- **What you should do**:
Rescale the records from the line that has "Aceptar todas las cookies (420, 1374)" through the line that has "lit.COLOGNE-Newsletter (630, 1001)": repeat those lines with their requests, multiply every coordinate in the answers by 1.6, and round each result to a whole number with halves going up. Omit the pictures.

- **Records shown**:
■ ■ ■

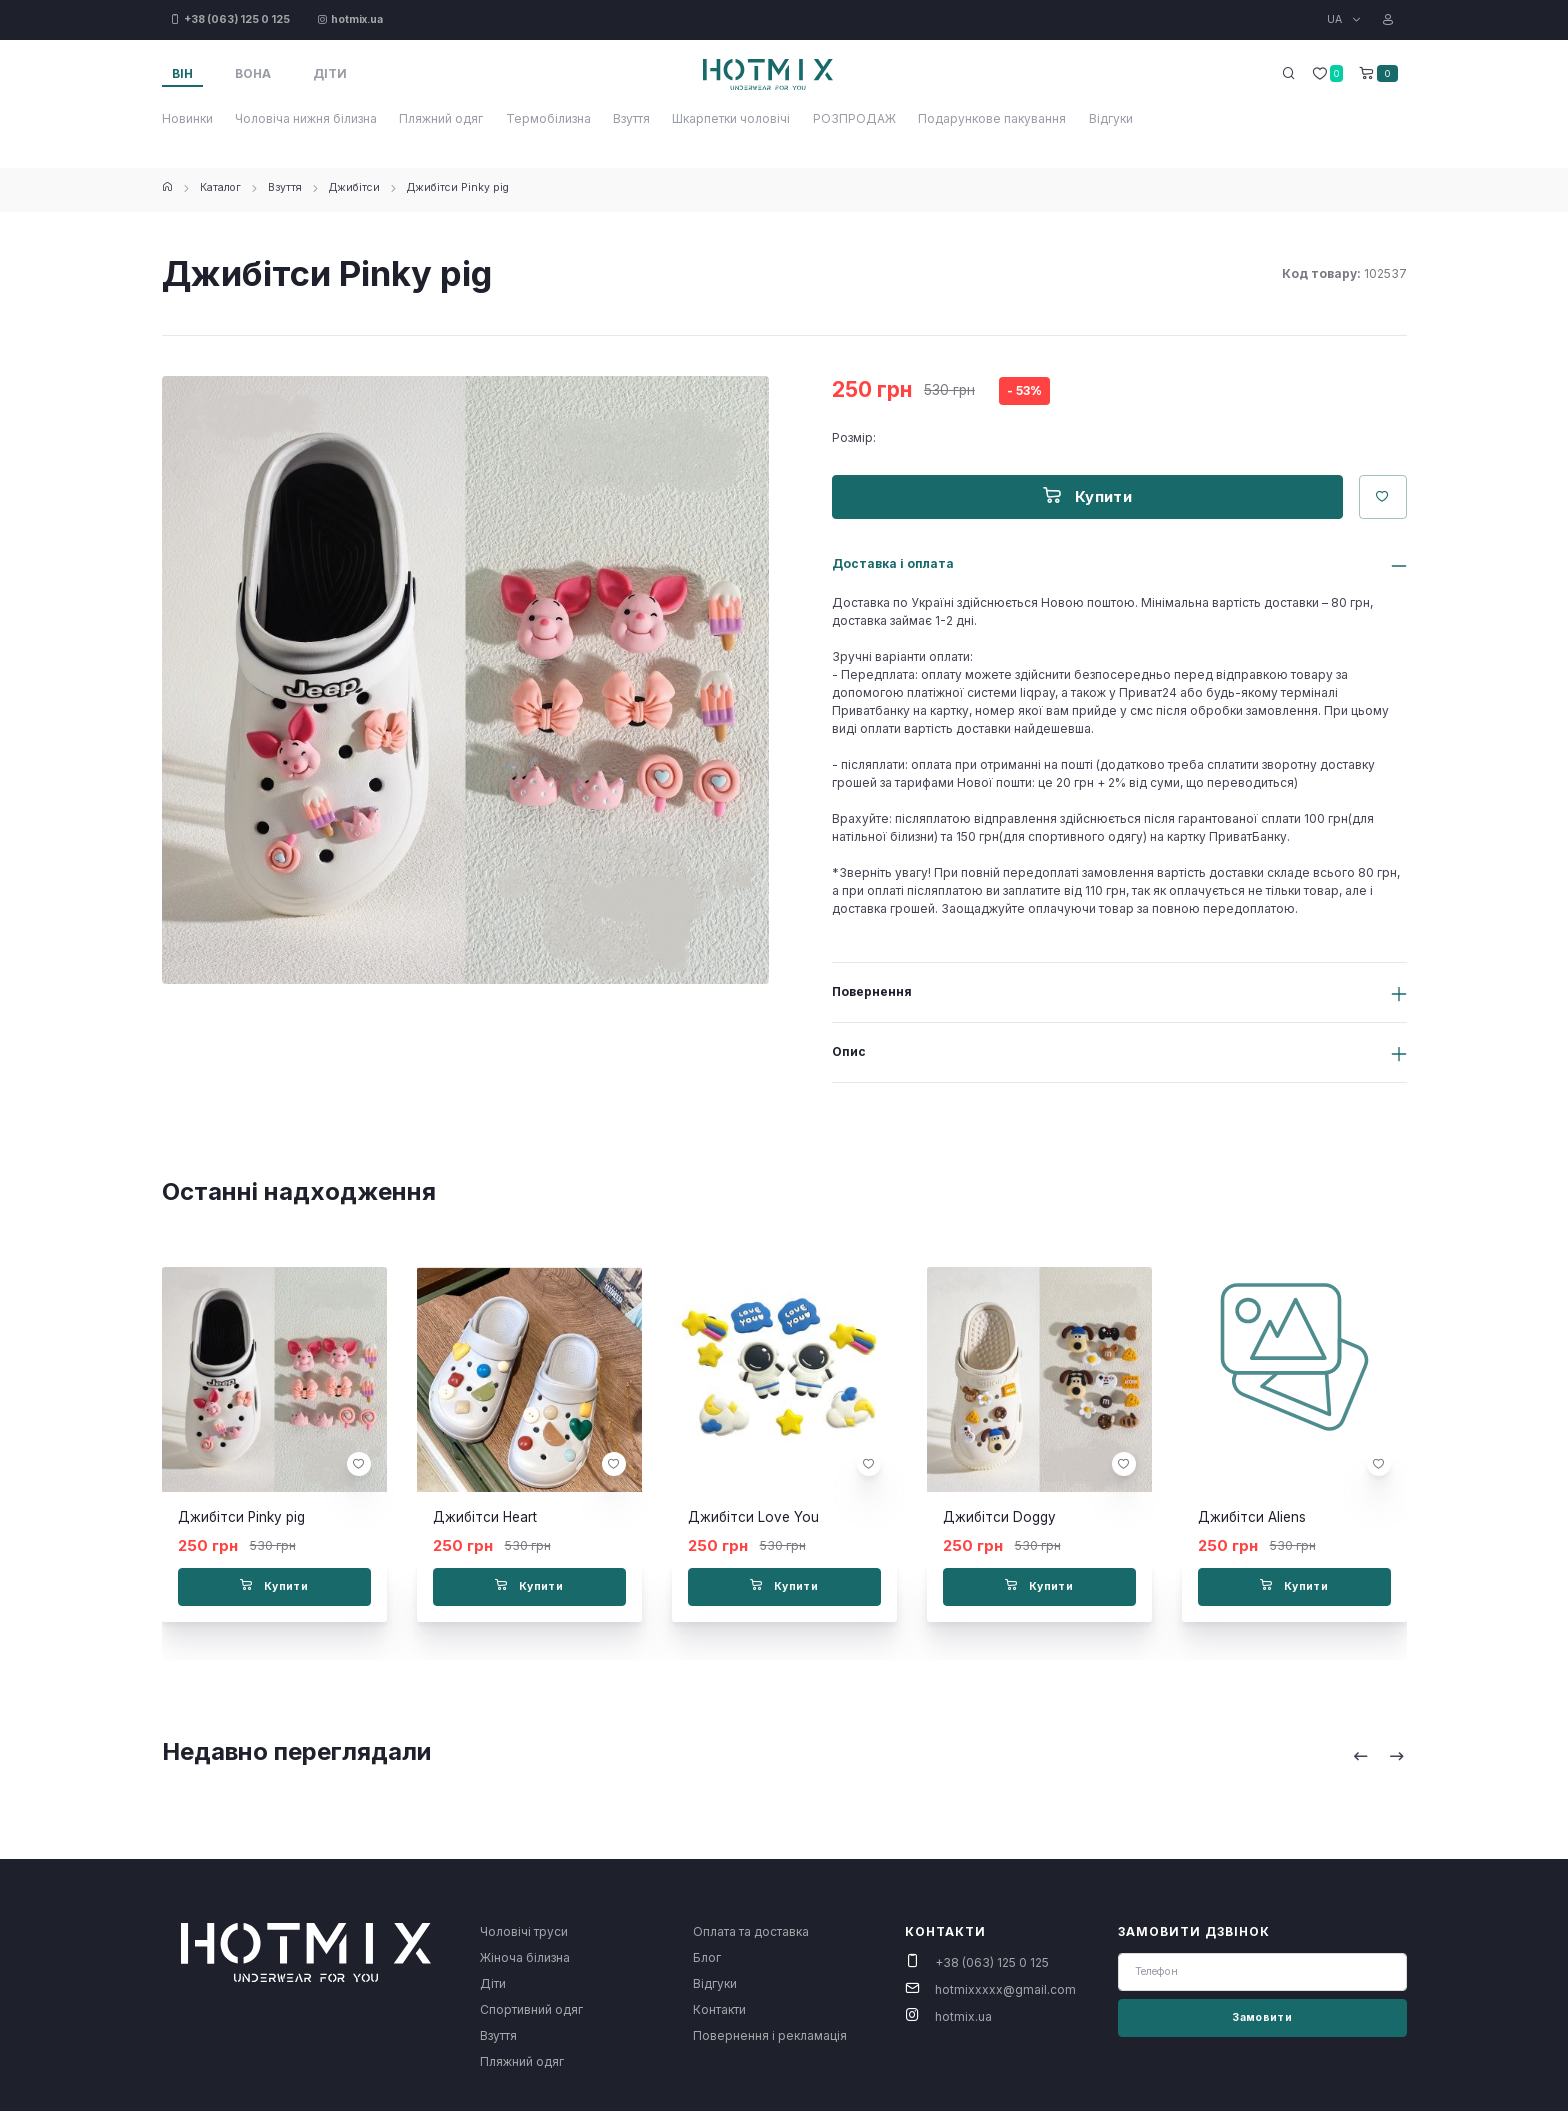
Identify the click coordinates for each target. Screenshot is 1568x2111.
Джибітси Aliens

■ ■ ■

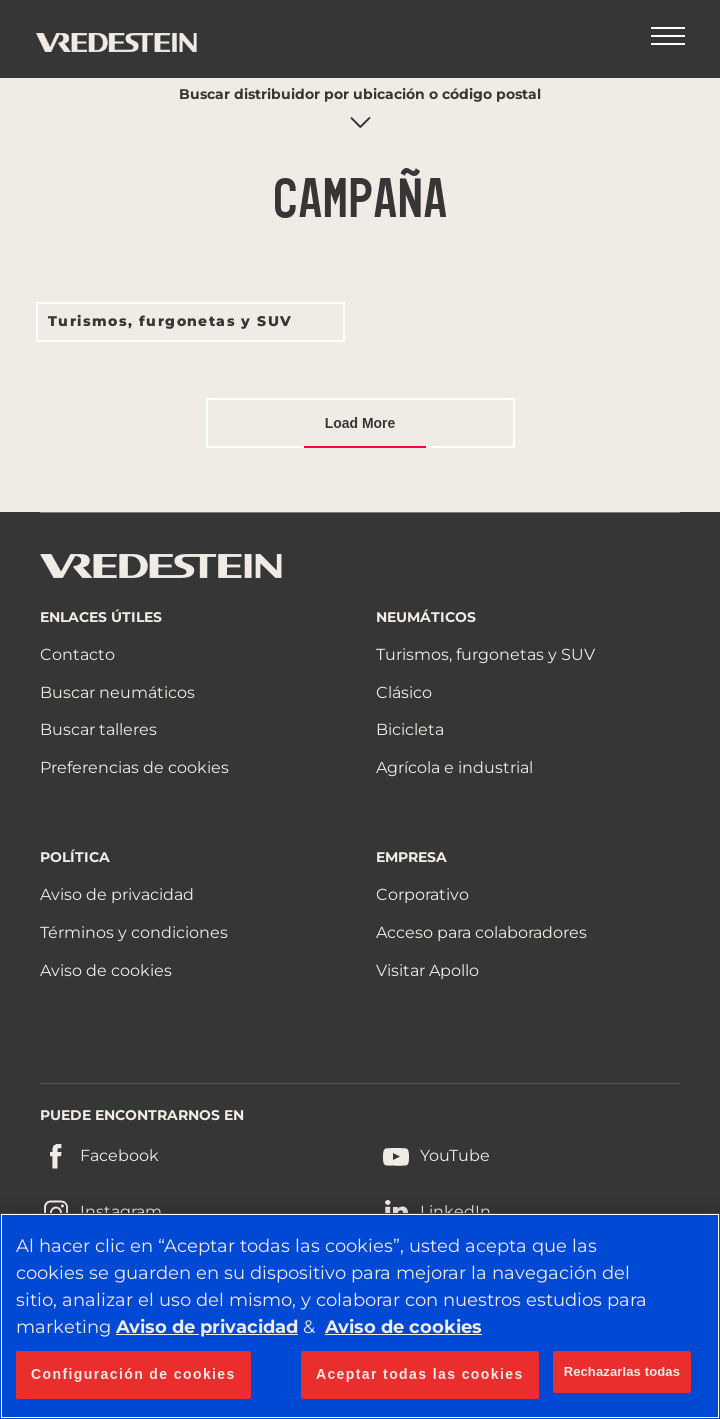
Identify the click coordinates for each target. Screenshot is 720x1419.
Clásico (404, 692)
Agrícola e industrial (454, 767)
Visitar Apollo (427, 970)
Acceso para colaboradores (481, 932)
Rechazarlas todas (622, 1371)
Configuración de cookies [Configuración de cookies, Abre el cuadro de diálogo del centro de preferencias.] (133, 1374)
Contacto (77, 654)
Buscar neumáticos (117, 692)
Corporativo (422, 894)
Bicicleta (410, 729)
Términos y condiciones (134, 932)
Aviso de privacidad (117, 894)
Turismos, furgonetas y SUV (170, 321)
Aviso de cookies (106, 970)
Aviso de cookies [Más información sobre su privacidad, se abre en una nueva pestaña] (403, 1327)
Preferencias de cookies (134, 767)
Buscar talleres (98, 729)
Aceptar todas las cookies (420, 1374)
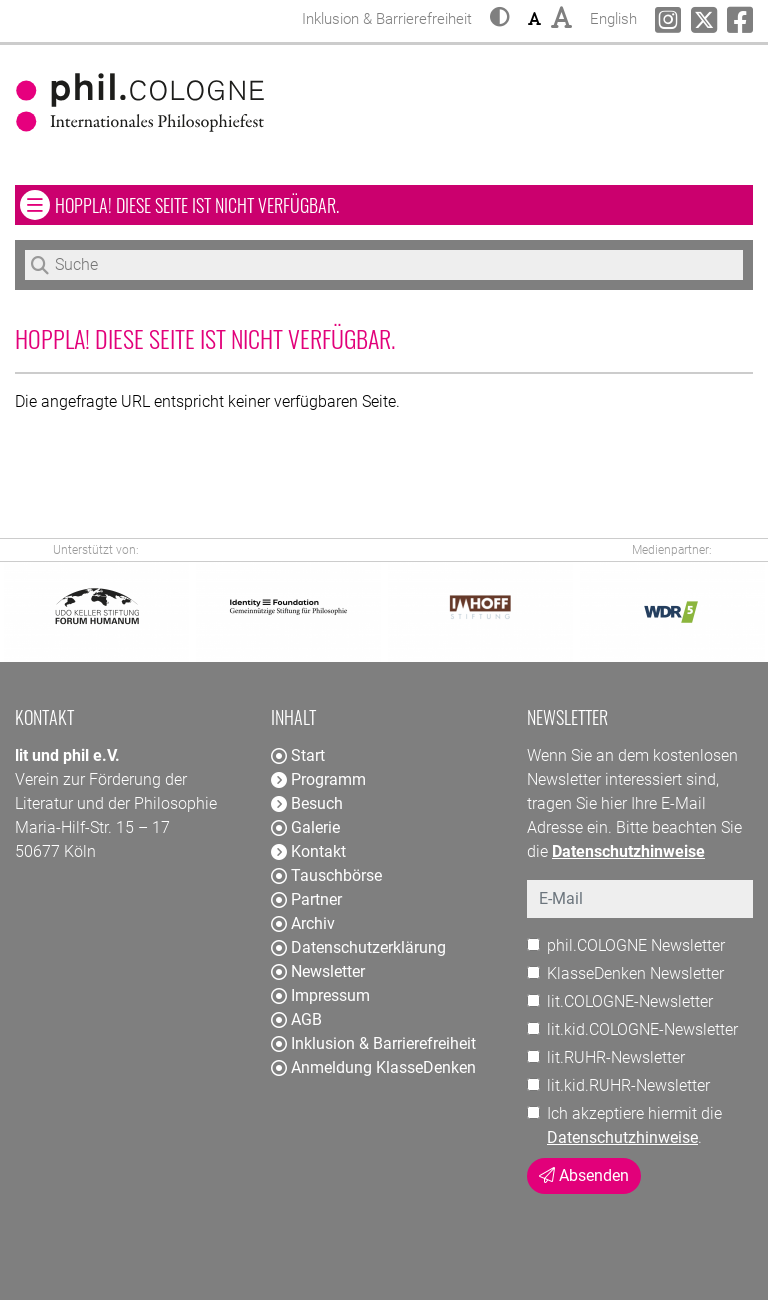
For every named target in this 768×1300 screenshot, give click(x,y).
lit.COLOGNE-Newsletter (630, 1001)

■ ■ ■

- **Exercise response**:
Aceptar todas las cookies (672, 2198)
For every named target in this 768×1300 screenshot, give click(x,y).
lit.COLOGNE-Newsletter (1008, 1602)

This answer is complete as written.